Cynnwys
- Measuring statistical uncertainty for the admin-based population estimates
- Conceptual framework
- Caveats
- Clustering local authorities
- Fitting the Generalised Additive Model
- Uncertainty intervals
- Further work
- Annex A. Workflow summary for the calculation of the ABPE uncertainty intervals
- Annex B: List of local authorities by cluster
1. Measuring statistical uncertainty for the admin-based population estimates
We have been working in collaboration with Professor Peter Smith of the University of Southampton to develop measures of statistical uncertainty for Office for National Statistics (ONS) population estimates. "Uncertainty" refers to the quantification of doubt about the estimates. Uncertainty measures for the mid-year local authority population estimates were published in 2017. The methods are described in Methodology for measuring uncertainty in ONS local authority mid-year population estimates: 2012 to 2016.
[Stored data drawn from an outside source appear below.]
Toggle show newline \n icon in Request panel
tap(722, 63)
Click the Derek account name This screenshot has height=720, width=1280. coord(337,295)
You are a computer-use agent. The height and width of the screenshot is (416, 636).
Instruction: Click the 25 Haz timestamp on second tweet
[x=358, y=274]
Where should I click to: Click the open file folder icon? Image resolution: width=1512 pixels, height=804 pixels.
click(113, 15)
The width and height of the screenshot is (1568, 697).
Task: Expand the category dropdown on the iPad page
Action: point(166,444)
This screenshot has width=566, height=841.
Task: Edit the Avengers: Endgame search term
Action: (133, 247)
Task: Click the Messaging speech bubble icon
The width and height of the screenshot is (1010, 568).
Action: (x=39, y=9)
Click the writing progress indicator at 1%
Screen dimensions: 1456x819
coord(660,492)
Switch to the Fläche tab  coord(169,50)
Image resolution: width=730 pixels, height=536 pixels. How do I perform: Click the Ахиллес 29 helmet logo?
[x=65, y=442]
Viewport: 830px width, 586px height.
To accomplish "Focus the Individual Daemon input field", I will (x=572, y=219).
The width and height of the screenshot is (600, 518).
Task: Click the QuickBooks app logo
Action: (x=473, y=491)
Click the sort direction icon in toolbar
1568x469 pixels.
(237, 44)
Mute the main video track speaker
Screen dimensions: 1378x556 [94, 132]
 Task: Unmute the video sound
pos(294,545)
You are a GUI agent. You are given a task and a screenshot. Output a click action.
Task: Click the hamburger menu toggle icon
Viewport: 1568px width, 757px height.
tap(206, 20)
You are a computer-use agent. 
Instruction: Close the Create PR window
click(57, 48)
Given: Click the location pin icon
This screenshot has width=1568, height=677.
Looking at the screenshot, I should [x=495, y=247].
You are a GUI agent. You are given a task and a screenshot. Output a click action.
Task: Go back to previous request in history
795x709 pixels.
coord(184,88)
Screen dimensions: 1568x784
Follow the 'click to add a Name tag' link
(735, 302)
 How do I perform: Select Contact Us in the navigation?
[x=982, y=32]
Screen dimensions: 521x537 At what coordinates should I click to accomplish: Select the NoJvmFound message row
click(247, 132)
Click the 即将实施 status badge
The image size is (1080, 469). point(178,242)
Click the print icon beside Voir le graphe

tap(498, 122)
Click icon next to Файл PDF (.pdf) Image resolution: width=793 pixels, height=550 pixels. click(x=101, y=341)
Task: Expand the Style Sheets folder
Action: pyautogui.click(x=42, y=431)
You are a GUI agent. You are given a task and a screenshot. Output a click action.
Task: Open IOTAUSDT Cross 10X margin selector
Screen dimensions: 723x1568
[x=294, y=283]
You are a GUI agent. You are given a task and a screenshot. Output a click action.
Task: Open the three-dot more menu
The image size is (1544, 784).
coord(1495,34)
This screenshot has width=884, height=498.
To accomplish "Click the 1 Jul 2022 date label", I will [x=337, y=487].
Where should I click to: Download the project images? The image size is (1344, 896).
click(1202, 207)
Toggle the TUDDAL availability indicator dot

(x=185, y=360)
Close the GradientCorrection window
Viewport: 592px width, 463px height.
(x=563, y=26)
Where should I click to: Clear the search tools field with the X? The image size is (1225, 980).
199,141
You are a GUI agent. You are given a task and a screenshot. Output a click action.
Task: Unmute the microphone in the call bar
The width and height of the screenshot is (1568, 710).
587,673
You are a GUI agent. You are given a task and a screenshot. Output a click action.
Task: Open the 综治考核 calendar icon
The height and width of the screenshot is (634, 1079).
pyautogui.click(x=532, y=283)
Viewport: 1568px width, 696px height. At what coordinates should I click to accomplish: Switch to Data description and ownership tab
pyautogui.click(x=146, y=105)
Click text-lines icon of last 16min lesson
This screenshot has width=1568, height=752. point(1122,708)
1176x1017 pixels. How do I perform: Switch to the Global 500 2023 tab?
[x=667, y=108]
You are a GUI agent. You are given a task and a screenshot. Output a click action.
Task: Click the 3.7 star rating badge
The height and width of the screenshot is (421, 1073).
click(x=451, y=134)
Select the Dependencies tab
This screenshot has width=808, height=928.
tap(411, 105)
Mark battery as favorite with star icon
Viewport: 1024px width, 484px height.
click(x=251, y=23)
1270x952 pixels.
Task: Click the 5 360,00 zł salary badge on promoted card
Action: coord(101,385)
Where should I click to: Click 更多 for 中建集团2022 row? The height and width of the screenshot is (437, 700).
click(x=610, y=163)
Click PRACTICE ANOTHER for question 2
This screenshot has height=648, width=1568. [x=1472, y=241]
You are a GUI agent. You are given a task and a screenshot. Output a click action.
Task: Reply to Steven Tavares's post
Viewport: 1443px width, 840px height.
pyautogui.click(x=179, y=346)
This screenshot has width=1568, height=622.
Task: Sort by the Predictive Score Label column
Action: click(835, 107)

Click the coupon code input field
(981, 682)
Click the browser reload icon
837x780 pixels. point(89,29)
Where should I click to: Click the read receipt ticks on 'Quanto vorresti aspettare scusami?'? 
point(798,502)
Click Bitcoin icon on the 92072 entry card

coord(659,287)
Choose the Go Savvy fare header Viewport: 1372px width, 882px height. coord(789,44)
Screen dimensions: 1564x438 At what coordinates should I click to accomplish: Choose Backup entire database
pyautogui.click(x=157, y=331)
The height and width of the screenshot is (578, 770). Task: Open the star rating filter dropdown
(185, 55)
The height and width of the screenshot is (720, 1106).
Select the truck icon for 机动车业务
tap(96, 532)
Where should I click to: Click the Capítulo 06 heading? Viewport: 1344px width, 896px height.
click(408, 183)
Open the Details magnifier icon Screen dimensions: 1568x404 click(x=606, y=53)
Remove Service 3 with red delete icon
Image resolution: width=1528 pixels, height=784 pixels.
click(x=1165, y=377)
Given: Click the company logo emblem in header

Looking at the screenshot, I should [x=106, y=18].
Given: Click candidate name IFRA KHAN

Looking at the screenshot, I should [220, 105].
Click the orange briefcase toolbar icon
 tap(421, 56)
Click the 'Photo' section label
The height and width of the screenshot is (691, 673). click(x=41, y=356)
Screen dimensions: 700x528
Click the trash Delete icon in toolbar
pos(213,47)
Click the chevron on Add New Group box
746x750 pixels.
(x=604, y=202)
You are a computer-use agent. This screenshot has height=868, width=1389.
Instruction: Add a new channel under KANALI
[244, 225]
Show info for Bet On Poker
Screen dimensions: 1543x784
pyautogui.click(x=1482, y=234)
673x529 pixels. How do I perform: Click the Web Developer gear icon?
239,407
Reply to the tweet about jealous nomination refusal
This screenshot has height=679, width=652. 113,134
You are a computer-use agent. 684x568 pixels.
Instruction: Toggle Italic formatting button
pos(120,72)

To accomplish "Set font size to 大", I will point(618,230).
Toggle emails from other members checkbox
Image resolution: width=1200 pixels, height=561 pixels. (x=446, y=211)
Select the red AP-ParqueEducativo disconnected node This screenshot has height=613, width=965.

The methodology uses a range of statistical bootstrapping techniques to create plausible simulated distributions for the population estimates. Bootstrapping is a method for assigning measures of accuracy to sample estimates (Efron and Tibshirani, 1993). Uncertainty intervals are taken from the simulated estimates.
We have built upon and further developed these methods to derive indicative uncertainty intervals for the experimental admin-based population estimates (ABPEs V3.0). We use a benchmark approach, comparing the ABPEs against the 2011 Census. Ultimately, the intention is that statistical uncertainty for the ABPEs will be derived through a Population Coverage Survey.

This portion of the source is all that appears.